Convolutional-Recursive Deep Learning for 3D Object Classification.

We introduce a model based on a combination of convolutional and recursive neural networks (CNN and RNN) for learning features and classifying RGB-D images. Our main result is that even RNNs with random weights compose powerful features. Our model obtains state of the art performance on a standard RGB-D object dataset while being more accurate and faster during training and testing than comparable architectures such as two-layer CNNs. Richard Socher, Brody Huval, Bharath Bhat, Christopher D. Manning, Andrew Y. Ng in NIPS 2012.

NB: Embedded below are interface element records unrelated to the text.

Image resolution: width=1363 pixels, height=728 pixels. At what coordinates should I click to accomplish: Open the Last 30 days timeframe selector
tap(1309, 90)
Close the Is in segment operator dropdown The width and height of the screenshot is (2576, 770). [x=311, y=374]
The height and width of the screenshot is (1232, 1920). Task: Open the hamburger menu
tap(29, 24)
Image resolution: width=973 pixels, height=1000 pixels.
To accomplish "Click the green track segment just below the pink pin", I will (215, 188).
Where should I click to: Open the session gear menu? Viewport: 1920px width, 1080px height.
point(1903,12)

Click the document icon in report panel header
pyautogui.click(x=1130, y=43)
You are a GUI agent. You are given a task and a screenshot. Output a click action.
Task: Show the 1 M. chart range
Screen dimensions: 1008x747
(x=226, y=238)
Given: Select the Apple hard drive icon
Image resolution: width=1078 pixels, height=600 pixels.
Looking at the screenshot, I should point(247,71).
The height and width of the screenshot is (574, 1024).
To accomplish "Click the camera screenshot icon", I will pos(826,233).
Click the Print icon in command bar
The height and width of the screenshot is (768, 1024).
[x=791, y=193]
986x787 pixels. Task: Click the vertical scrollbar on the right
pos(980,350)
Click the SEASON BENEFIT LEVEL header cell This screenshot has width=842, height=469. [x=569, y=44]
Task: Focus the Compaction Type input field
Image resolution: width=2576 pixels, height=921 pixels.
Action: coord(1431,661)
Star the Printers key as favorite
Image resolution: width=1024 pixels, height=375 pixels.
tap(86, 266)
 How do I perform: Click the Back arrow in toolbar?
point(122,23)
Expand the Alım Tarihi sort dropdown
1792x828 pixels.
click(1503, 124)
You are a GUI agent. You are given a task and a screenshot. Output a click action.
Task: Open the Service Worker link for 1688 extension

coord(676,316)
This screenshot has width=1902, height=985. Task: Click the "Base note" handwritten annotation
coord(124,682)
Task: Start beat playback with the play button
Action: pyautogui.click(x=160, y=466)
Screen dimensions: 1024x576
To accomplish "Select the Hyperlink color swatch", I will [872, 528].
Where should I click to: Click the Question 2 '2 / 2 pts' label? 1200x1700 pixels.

End-to-End Text Recognition with Convolutional Neural Networks

we develop an end-to-end system for detecting text from natural images. Using a K-means based unsupervised feature learning algorithm and multilayer neural network, we achieve state-of-the-art performance on the Streetview Text and ICDAR 2003 benchmarks. Tao Wang, David J. Wu, Adam Coates and Andrew Y. Ng in ICPR 2012.

Semantic Compositionality through Recursive Matrix-Vector Spaces

We develop a recursive neural network (RNN) that learns compositionsl vector representations for phrases and sentences of arbitrary syntactic type and length. In each parse tree node, a vector captures the meaning and a matrix captures how it changes the meaning of neighboring words or phrases. Richard Socher, Brody Huval, Christopher D. Manning and Andrew Y. Ng in EMNLP 2012.

Building High-Level Features using Large Scale Unsupervised Learning

By training a model with 1 billion connections on 16,000 CPU cores, we show that unsupervised deep learning is able to learn high-level, class-specific feature detectors, such as learning a “cat” detector from watching YouTube. The same network also gives substantial improvements on ImageNet classification. Quoc V. Le, Marc'Aurelio Ranzato, Rajat Monga, Matthieu Devin, Kai Chen, Greg S. Corrado, Jeffrey Dean and Andrew Y. Ng in ICML 2012.